◆ Exercise instructions:
a) In the Reddit substance abuse conclusion, rewrite the section starting with "Additionally there are" and going on through "those in r/depression).", replacing "particular" with "specific".
b) List every subreddit that the Reddit substance abuse conclusion names.

◆ Passage for review:
_ _ _
Conclusion¶
We conducted a statistical analysis on data gathered from multiple subreddits to answer an inferential question on whether the number of substance abuse references increased during the 2020 COVID-19 pandemic on Reddit.
We discuss limitations of our analysis in our results and include an examination of our datasets in the data analysis.
The hypothesis tests for each subreddit are presented in a table and shows the different subreddits along with the p-values. p-values less than 0.05 indicate that there is statistical evidence that the median number of references to substance abuse has changed post-COVID.
We conclude that only two subreddits, r/adhd and r/lonely show statistically siginificant difference. Accordingly, we reject the null hypothesis in favour of the alternative hypothesis - that in these subreddits, the median number of references to substance abuse per reddit-post has changed between ‘pre-COVID’ and ‘post-COVID’.
Further work¶
Note that we did not explicitly comment on whether the median is significantly less or more than pre-COVID times. It would be interesting to compare and plot how each subreddit has changed to visually show the results.
Additionally there are numerous other questions that we could have asked with this dataset, namely questions that involve text sentiment:
Analyse which words/sentiments are most-associated with particular subreddits dedicated to particular health concerns;
Identify whether those who self-identify with particular illnesses choose particular language to express their feelings/symptoms, or whether there are common terms across self-described mental health groups;
How can we flag users that are in need of urgent attention and care based on their comments;
Can we apply what we’ve learned from the mental-health-specific subreddits and see if we can identify related behaviour/sentiments in the non-mental-health subreddits (i.e. do people in r/divorce use some of the same language as those in r/depression).
_ _ _
◆ Recorded information:
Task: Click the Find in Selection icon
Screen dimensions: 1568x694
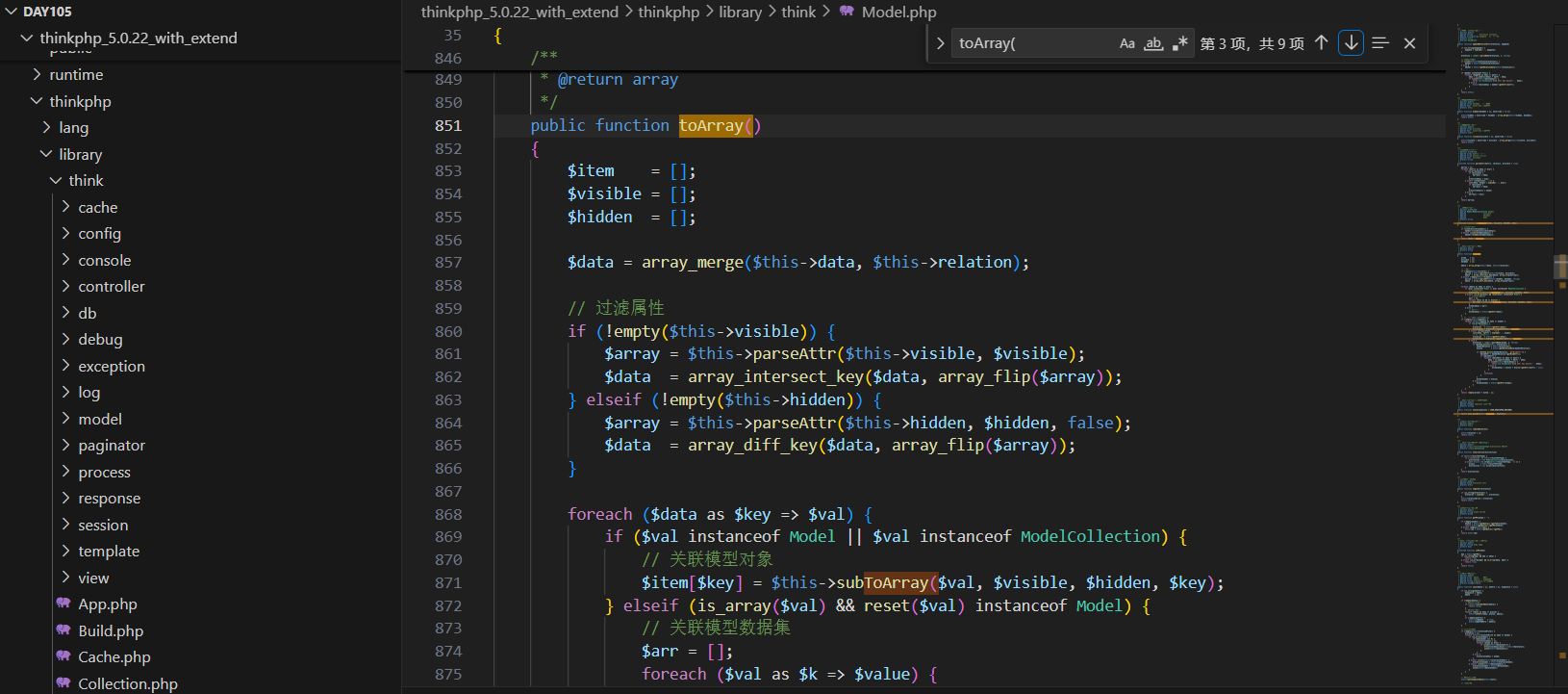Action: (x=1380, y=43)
_ _ _
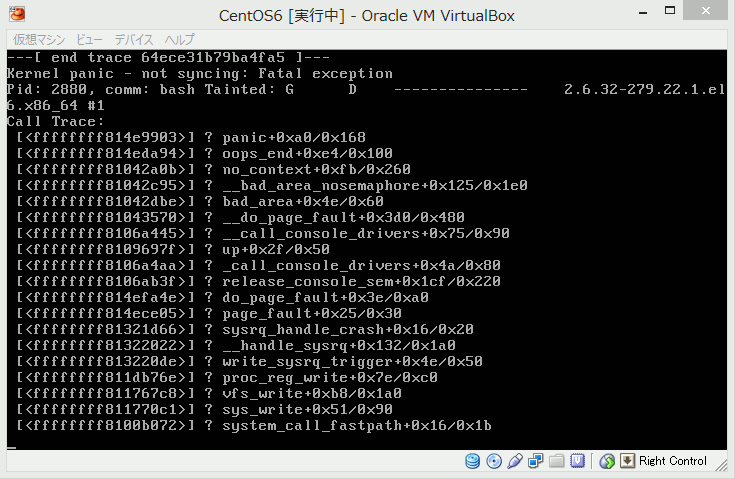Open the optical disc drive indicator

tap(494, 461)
_ _ _
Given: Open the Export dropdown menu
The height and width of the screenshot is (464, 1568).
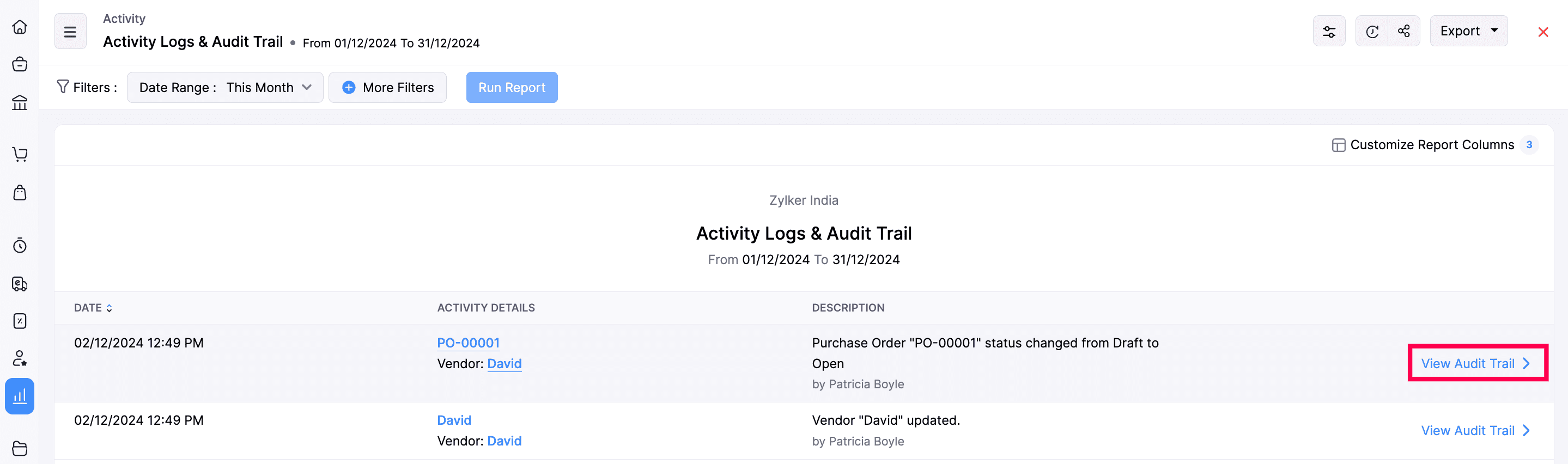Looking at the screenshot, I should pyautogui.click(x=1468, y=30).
_ _ _
◆ Answers to this exercise:
a)
Additionally there are numerous other questions that we could have asked with this dataset, namely questions that involve text sentiment:
Analyse which words/sentiments are most-associated with specific subreddits dedicated to specific health concerns;
Identify whether those who self-identify with specific illnesses choose specific language to express their feelings/symptoms, or whether there are common terms across self-described mental health groups;
How can we flag users that are in need of urgent attention and care based on their comments;
Can we apply what we’ve learned from the mental-health-specific subreddits and see if we can identify related behaviour/sentiments in the non-mental-health subreddits (i.e. do people in r/divorce use some of the same language as those in r/depression).

b)
r/adhd
r/lonely
r/divorce
r/depression